DATA TO PROCESS:

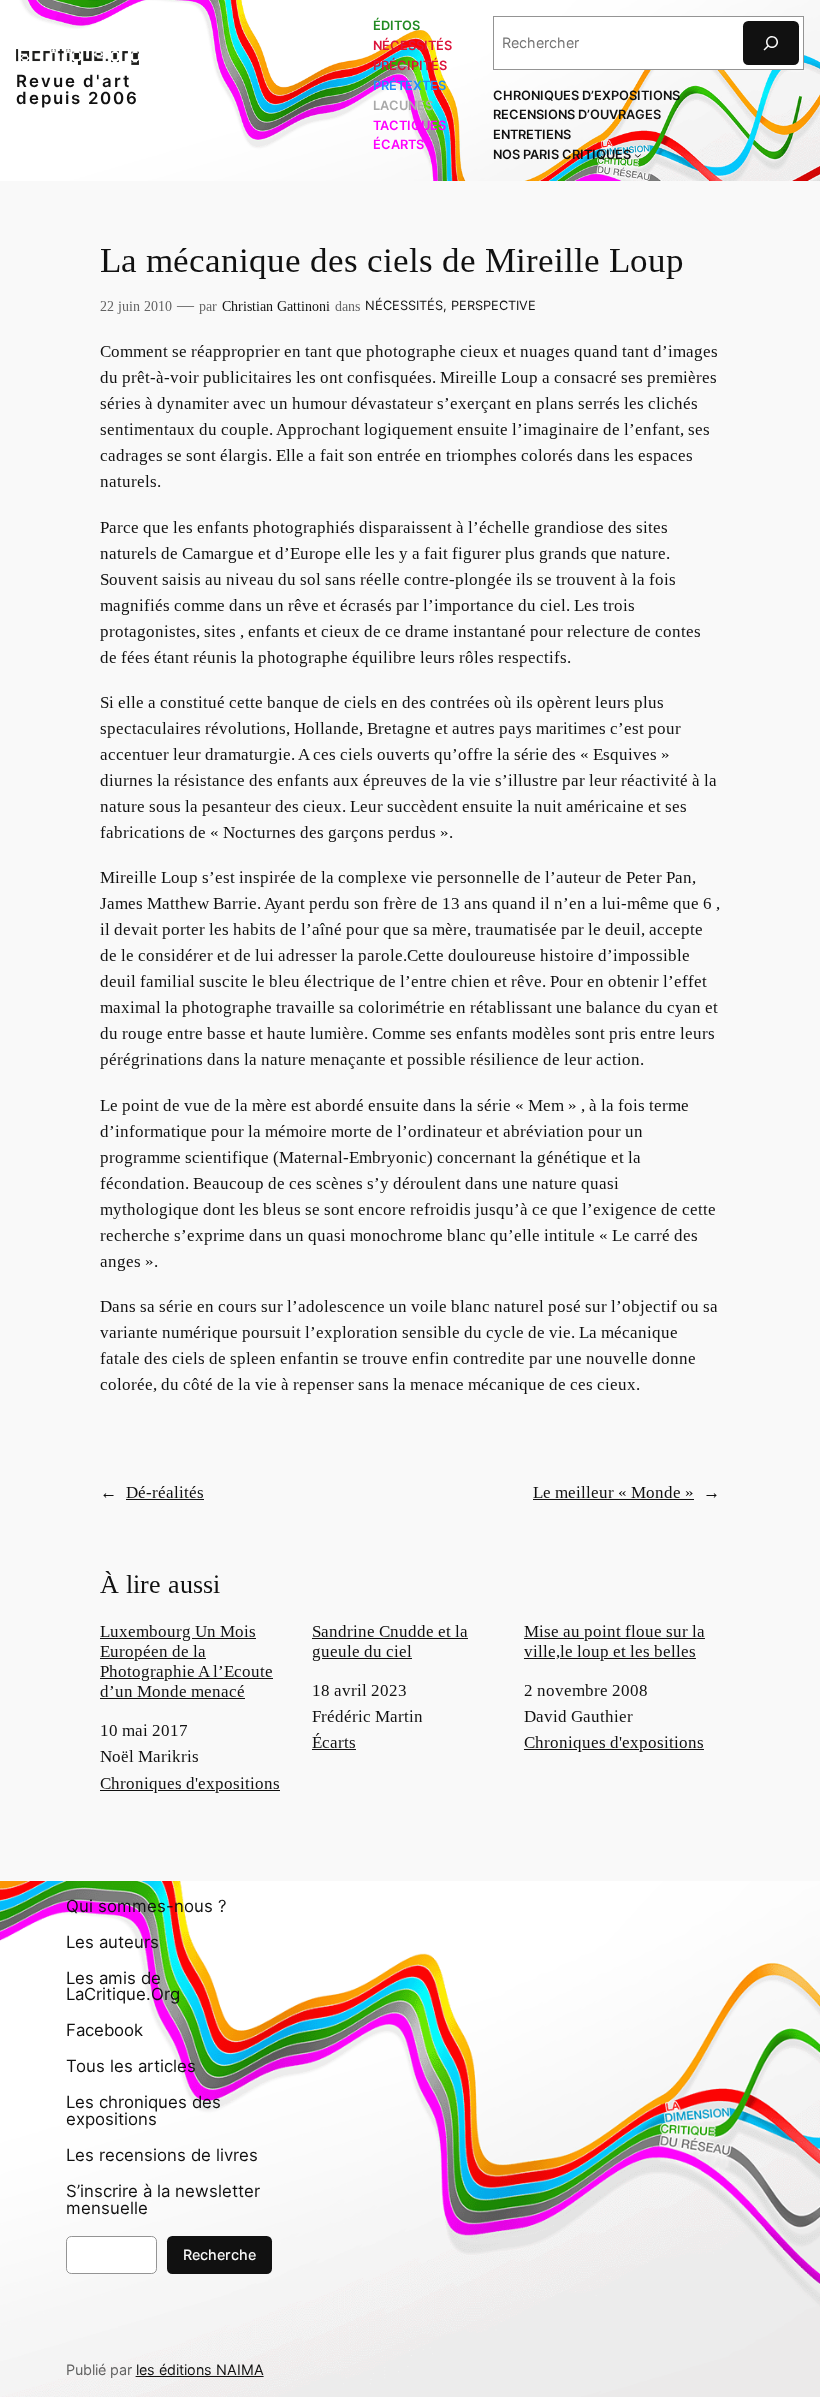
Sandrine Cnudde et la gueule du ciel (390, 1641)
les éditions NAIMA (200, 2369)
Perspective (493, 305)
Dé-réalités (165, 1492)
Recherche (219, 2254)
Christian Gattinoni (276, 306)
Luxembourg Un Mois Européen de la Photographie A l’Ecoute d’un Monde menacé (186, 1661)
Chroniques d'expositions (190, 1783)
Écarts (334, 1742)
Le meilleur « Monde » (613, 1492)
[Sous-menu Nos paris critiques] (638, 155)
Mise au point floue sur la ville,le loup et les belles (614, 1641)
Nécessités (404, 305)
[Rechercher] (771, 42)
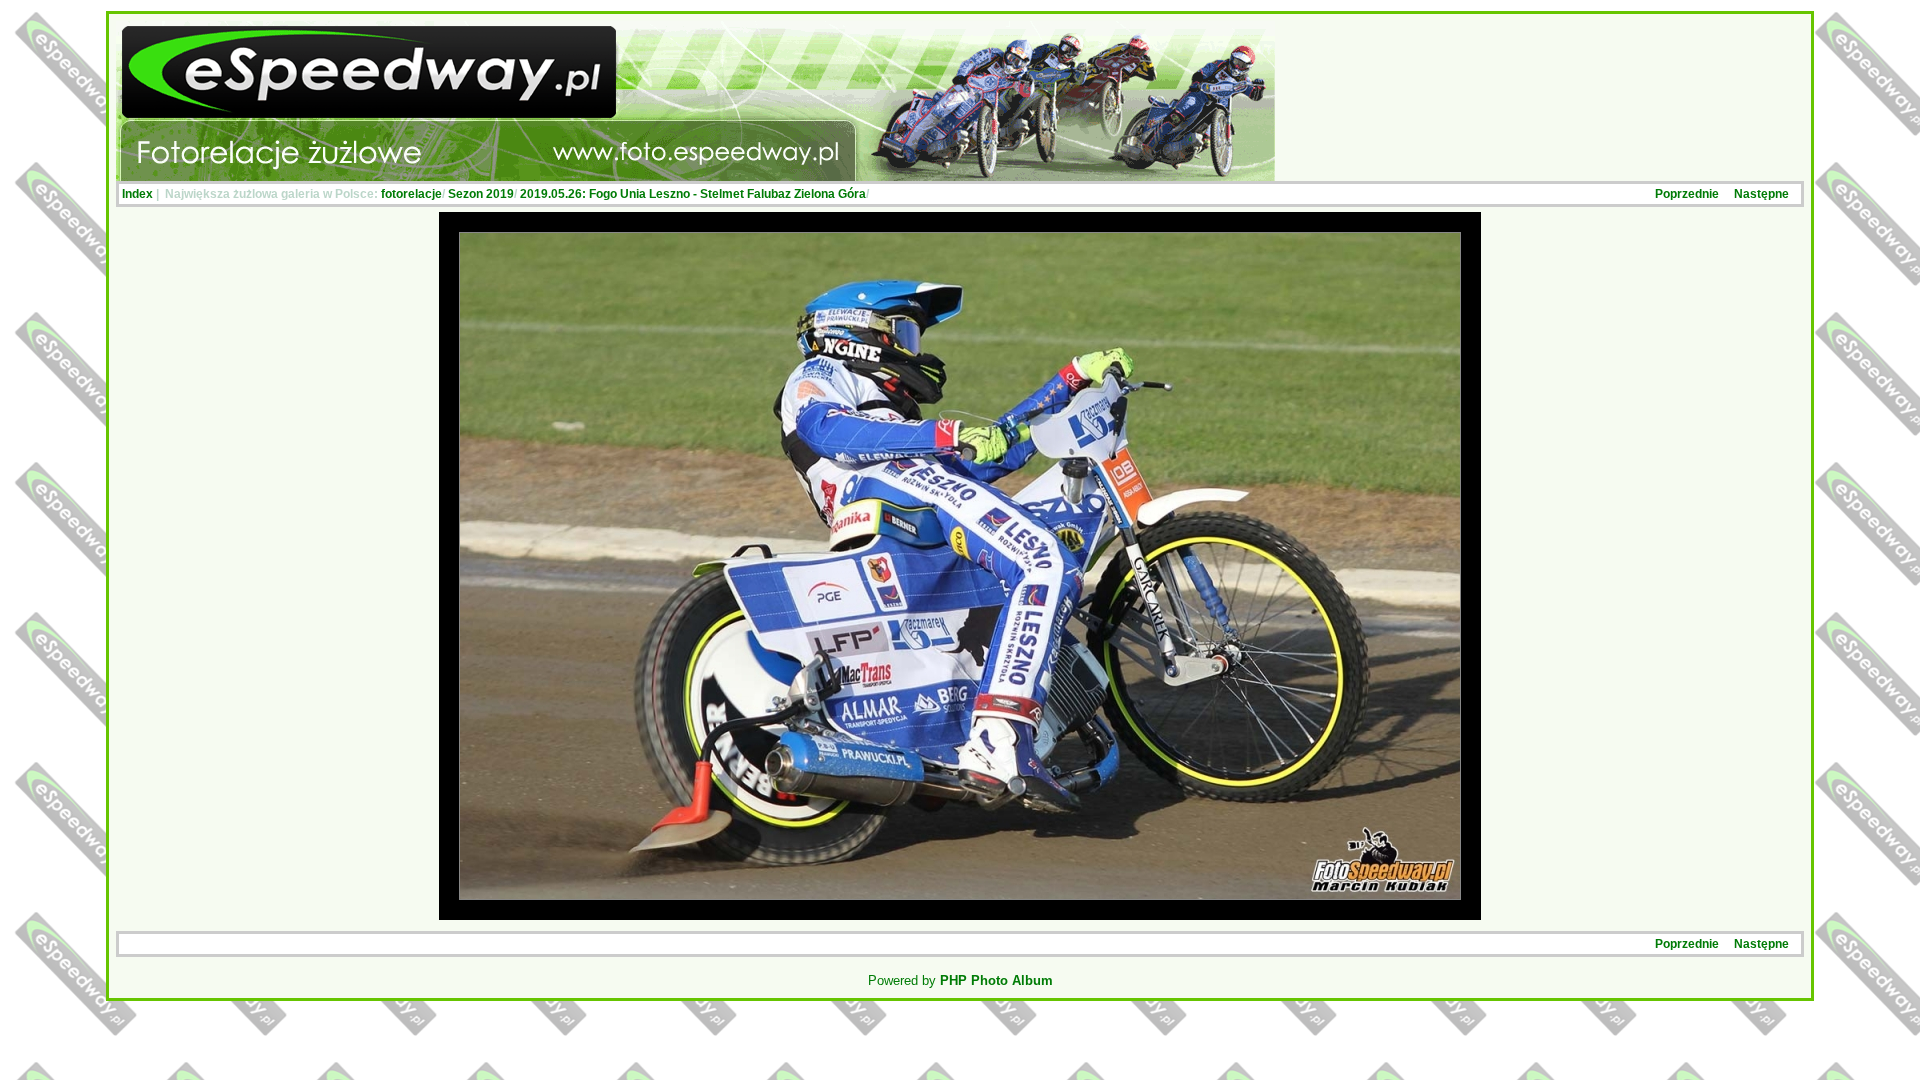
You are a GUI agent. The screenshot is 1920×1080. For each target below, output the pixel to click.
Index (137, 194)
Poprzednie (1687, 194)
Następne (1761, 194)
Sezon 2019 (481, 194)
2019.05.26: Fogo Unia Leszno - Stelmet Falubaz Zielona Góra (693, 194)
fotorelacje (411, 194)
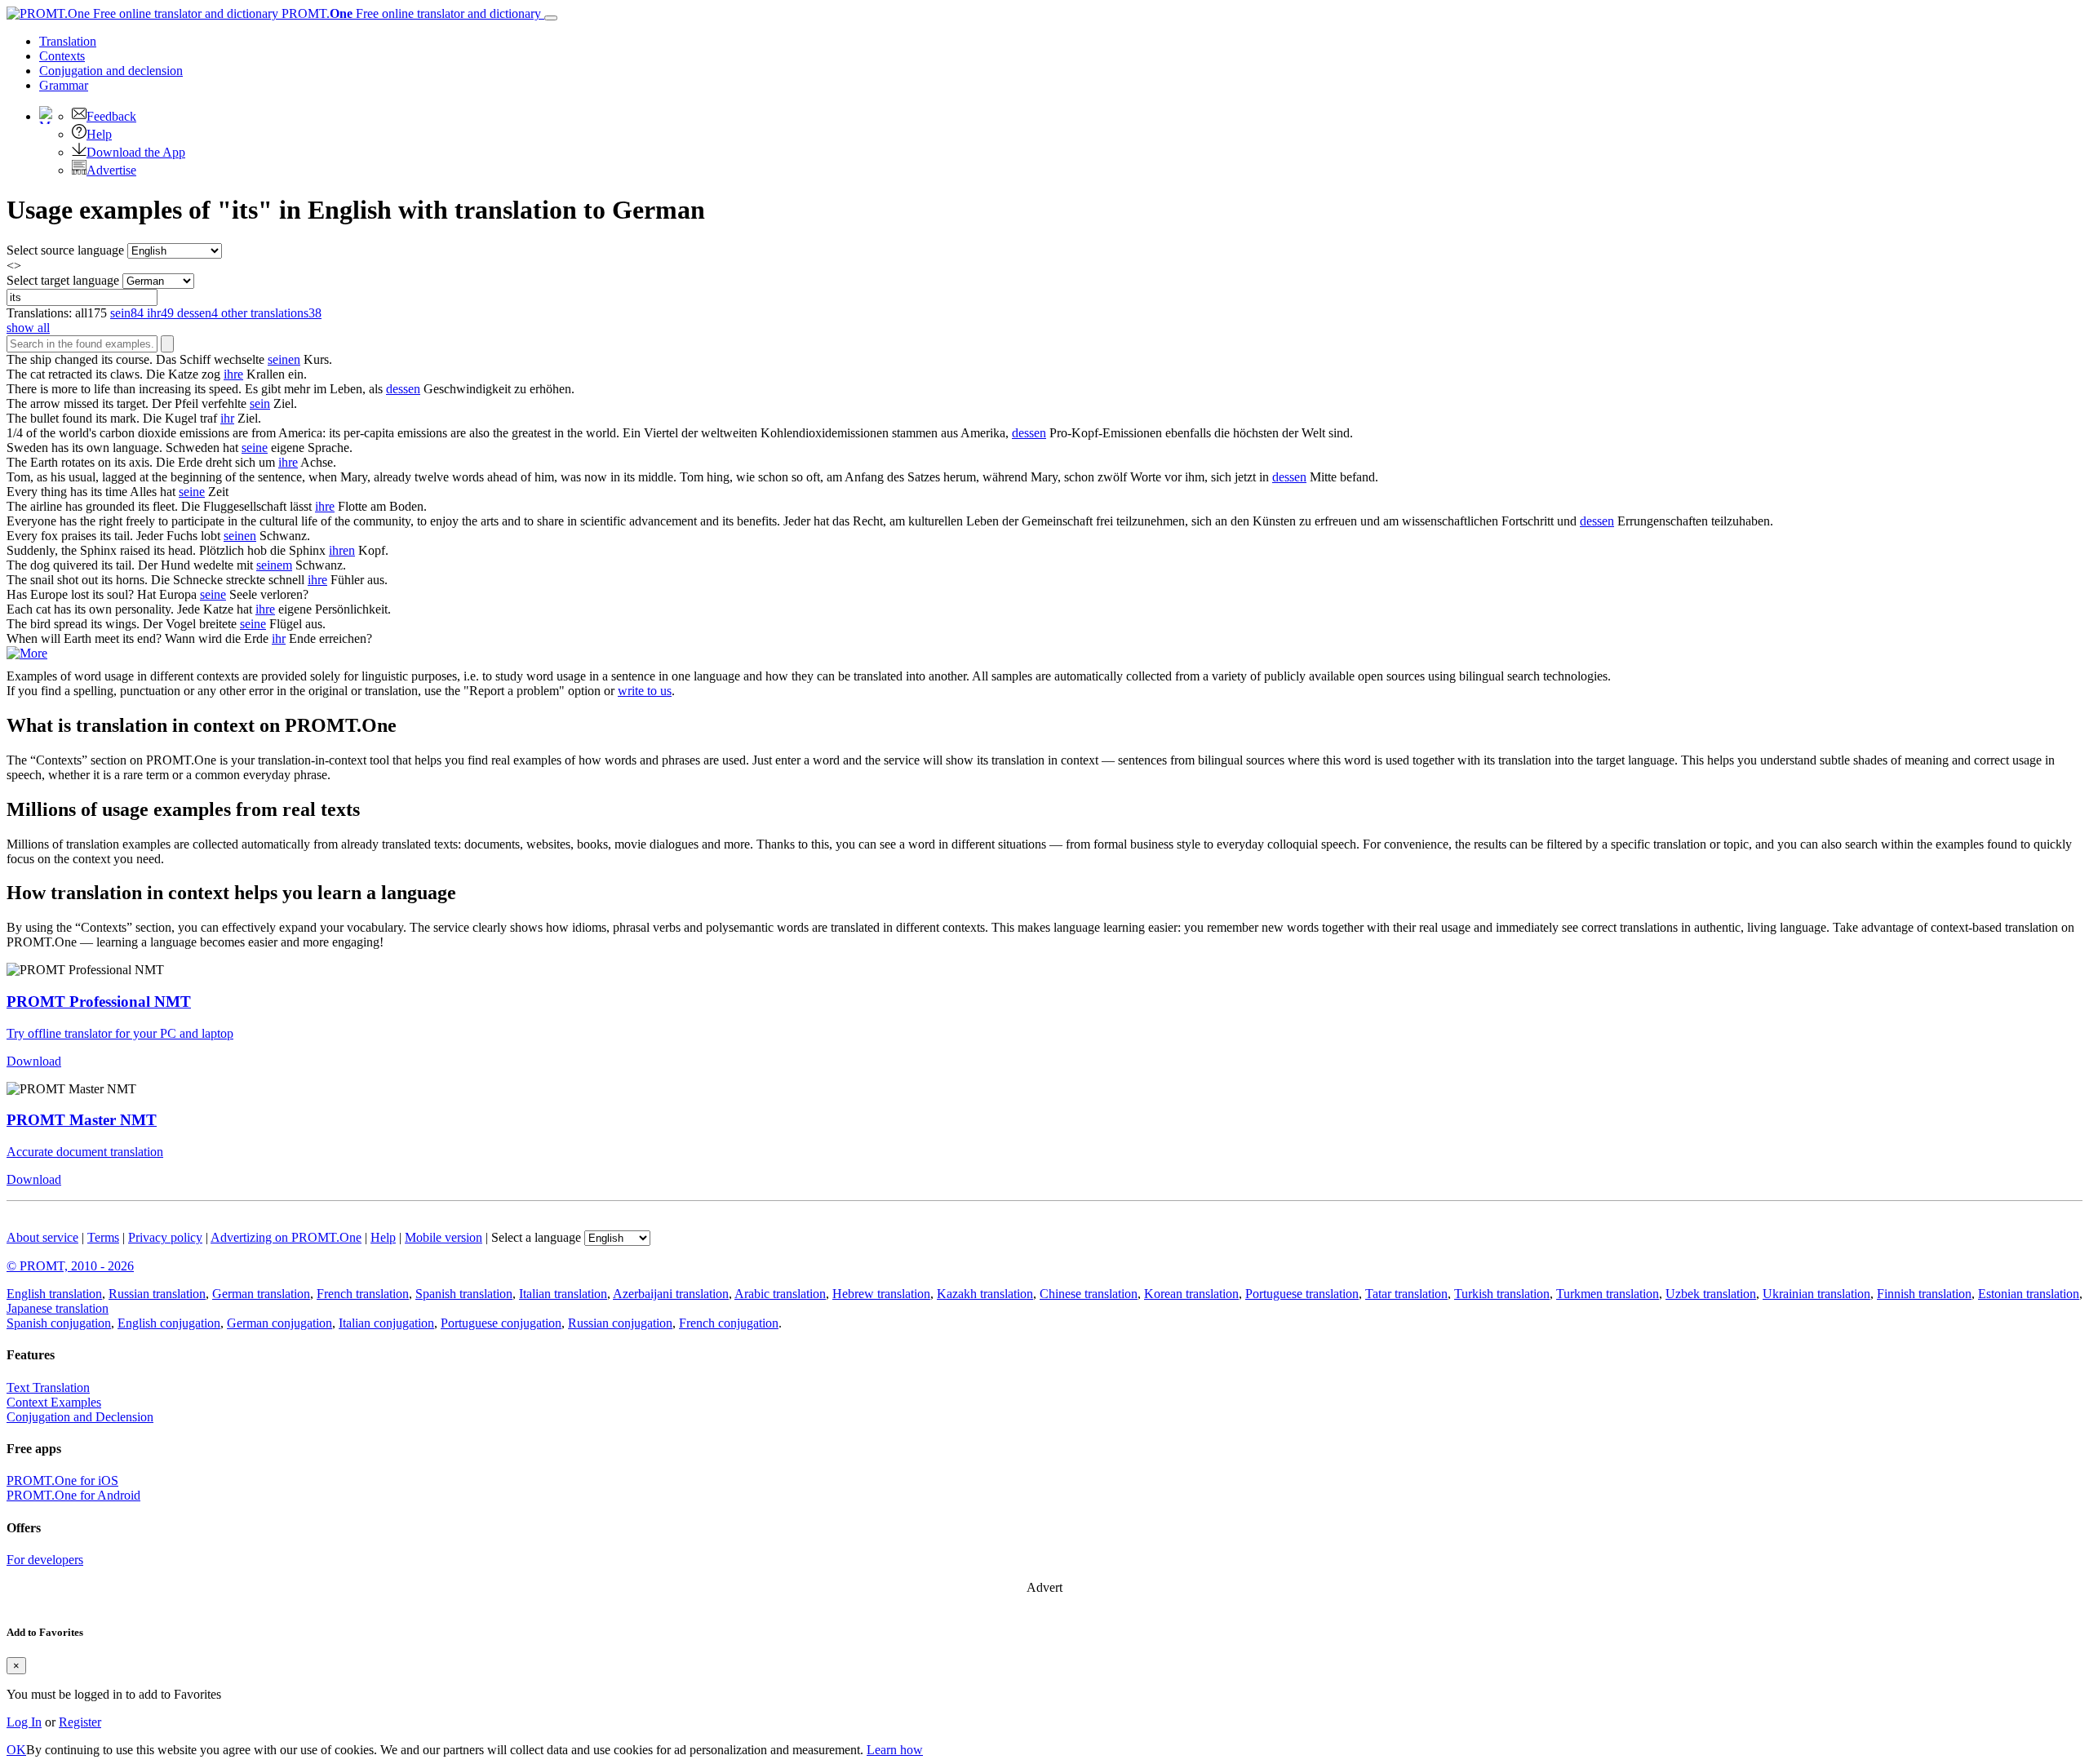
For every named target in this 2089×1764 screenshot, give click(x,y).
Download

GOAL OF THE EXERCISE: Provide the number of lines in the preceding entries that include the string "target", with no other words.

RESULT OF THE TASK: 2